Experiment details. [R1Q4] For the threshold [0.7, 0.9], we performed a grid search; the average B. Acc. across 9 options was 73.7 with a std of 0.6. [R1Q5] In Table 1, ECC diffusion models are trained with the proposed filtering, thus learning to generate semantically meaningful data directly. This indicates the proposed filtering strategy remains effective through implicit guidance, rather than being unhelpful (see Page 6, last paragraph). [R2Q4] Our model runs on a single RTX 4090 (24GB), supporting accessibility. [R4] We also tested augmenting DDR with EyePACS real data (w/ vs. w/o filtering: 73.59 vs. 71.38 B. Acc). As DDR and EyePACS differ in country and instrument, our semantic filter helped exclude domain mismatched samples and improve DDR.

[R2Q1]– Diversity. While our current focus is on semantic quality, we plan to incorporate diversity-aware sampling (e.g., clustering-based) in future work. However, note with finite real data, it is not feasible to generate datasets with unlimited diversity—regardless of method.




Meta-Review

Meta-review #1

  • Your recommendation

    Invite for Rebuttal

  • If your recommendation is “Provisional Reject”, then summarize the factors that went into this decision. In case you deviate from the reviewers’ recommendations, explain in detail the reasons why. You do not need to provide a justification for a recommendation of “Provisional Accept” or “Invite for Rebuttal”.

    The topic is relevant and it has been recognized by reviewers. The main concerns share by all reviewers regard missing details on data distribution into subsets and how generated images are introduced into training, and motivation/discussion on implementation choices.

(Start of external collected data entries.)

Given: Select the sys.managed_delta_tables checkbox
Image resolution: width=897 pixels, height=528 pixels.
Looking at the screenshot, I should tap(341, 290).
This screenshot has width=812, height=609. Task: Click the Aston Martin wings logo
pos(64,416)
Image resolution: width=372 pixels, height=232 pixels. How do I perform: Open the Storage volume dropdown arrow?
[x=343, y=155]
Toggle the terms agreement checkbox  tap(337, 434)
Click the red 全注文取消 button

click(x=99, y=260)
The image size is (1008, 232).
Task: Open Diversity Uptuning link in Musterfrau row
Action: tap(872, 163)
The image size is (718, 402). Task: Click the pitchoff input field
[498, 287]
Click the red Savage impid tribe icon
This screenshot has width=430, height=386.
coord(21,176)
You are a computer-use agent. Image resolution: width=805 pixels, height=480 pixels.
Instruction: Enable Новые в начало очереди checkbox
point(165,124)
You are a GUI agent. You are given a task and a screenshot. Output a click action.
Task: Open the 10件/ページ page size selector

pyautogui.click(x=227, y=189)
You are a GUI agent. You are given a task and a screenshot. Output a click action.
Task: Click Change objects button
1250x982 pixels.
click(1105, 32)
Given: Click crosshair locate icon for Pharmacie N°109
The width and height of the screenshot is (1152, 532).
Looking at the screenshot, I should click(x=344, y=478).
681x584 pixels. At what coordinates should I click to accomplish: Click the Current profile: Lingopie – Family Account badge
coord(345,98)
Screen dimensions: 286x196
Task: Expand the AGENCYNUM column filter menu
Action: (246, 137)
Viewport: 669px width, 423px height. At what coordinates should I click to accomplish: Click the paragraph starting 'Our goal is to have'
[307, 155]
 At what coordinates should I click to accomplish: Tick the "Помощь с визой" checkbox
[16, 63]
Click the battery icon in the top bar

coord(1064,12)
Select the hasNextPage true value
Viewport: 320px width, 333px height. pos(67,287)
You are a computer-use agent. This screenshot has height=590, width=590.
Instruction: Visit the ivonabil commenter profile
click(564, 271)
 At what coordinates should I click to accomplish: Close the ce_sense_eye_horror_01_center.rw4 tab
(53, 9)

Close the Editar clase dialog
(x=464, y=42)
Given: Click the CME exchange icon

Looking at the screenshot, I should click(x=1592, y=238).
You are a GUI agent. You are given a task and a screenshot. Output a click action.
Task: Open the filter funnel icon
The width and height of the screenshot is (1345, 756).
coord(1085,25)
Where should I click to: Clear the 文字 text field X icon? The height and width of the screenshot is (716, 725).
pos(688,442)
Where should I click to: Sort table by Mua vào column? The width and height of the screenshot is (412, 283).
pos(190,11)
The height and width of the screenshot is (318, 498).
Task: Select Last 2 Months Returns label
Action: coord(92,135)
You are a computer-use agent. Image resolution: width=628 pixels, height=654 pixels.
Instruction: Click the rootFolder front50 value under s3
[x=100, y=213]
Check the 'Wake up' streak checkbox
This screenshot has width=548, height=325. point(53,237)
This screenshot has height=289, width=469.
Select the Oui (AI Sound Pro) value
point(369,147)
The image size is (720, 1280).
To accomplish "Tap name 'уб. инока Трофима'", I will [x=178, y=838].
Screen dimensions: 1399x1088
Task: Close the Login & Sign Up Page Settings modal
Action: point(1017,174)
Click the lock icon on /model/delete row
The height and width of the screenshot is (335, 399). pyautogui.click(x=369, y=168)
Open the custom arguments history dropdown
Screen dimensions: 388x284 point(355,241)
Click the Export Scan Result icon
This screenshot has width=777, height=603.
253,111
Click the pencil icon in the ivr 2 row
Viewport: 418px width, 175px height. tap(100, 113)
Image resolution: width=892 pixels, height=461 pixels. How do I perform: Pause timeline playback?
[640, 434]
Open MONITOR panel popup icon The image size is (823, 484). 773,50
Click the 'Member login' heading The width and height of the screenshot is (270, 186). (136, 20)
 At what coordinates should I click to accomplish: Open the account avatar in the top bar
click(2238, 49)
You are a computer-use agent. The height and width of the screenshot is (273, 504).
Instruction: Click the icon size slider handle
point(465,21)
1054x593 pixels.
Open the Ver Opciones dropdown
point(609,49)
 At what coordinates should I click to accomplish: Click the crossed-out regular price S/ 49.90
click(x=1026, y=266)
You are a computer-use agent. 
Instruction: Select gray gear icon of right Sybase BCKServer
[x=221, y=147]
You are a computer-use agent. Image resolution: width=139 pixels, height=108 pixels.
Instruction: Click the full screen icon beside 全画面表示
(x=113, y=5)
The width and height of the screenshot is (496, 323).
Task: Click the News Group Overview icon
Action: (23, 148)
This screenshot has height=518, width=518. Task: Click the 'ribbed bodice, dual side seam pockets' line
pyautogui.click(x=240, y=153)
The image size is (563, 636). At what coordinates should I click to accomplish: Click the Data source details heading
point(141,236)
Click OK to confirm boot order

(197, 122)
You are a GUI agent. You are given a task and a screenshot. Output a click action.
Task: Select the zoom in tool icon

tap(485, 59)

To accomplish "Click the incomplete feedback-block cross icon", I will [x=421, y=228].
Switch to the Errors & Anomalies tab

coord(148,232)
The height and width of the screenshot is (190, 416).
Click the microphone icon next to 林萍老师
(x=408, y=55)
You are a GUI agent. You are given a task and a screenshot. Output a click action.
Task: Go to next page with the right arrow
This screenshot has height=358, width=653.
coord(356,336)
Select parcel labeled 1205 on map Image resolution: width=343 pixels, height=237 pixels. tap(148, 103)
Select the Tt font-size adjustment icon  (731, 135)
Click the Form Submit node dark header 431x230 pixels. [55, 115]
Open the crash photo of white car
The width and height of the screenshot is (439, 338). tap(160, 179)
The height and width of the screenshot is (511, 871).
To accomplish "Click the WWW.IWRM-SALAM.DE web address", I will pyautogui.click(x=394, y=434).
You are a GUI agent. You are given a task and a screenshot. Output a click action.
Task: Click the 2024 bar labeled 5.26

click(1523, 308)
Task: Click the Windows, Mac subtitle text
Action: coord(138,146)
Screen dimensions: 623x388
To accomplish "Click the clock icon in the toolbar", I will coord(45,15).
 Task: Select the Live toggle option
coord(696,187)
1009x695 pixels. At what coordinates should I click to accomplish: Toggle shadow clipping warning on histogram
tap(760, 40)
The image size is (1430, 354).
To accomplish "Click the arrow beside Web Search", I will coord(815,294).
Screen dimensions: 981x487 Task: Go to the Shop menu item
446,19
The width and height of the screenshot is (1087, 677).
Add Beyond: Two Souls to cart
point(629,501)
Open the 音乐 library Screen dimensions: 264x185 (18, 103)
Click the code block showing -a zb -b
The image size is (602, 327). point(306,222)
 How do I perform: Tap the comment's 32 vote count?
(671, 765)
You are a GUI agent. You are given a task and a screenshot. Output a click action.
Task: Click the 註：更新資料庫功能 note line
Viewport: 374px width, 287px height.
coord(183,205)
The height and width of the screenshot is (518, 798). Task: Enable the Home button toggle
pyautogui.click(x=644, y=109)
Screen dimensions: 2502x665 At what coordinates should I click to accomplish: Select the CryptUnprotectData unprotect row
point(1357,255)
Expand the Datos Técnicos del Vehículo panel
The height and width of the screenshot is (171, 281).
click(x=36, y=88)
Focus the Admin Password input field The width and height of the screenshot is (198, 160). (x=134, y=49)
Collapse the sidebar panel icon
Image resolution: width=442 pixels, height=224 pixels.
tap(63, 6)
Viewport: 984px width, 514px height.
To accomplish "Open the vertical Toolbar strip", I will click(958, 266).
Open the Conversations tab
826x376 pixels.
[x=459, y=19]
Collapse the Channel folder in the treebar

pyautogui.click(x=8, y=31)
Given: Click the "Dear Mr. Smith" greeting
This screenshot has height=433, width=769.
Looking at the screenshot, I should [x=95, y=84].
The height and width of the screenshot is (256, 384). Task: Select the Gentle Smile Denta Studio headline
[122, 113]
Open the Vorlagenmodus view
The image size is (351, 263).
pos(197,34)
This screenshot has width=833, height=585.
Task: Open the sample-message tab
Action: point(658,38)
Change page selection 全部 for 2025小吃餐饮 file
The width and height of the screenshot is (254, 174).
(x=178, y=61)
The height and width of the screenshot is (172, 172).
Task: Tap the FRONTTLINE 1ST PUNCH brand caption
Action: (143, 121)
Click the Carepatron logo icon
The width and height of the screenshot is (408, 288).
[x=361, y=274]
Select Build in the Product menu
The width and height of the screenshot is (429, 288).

  • After you have reviewed the rebuttal and updated reviews, please provide your recommendation based on all reviews and the authors’ rebuttal.

    Reject

  • Please justify your recommendation. You may optionally write justifications for ‘accepts’, but are expected to write a justification for ‘rejects’

    N/A



Meta-review #2

  • After you have reviewed the rebuttal and updated reviews, please provide your recommendation based on all reviews and the authors’ rebuttal.

    Accept

  • Please justify your recommendation. You may optionally write justifications for ‘accepts’, but are expected to write a justification for ‘rejects’

    N/A



Meta-review #3

  • After you have reviewed the rebuttal and updated reviews, please provide your recommendation based on all reviews and the authors’ rebuttal.

    Accept

  • Please justify your recommendation. You may optionally write justifications for ‘accepts’, but are expected to write a justification for ‘rejects’

    This paper proposes a diffusion model-based synthetic data generation method to address class imbalance in diabetic retinopathy (DR) grading. The rebuttal appropriately address the most concerns from reviewers. As the reviewers that hold a ‘weak-reject’ stance do not provide specific reasons for rejection, I would like to recommned acceptance.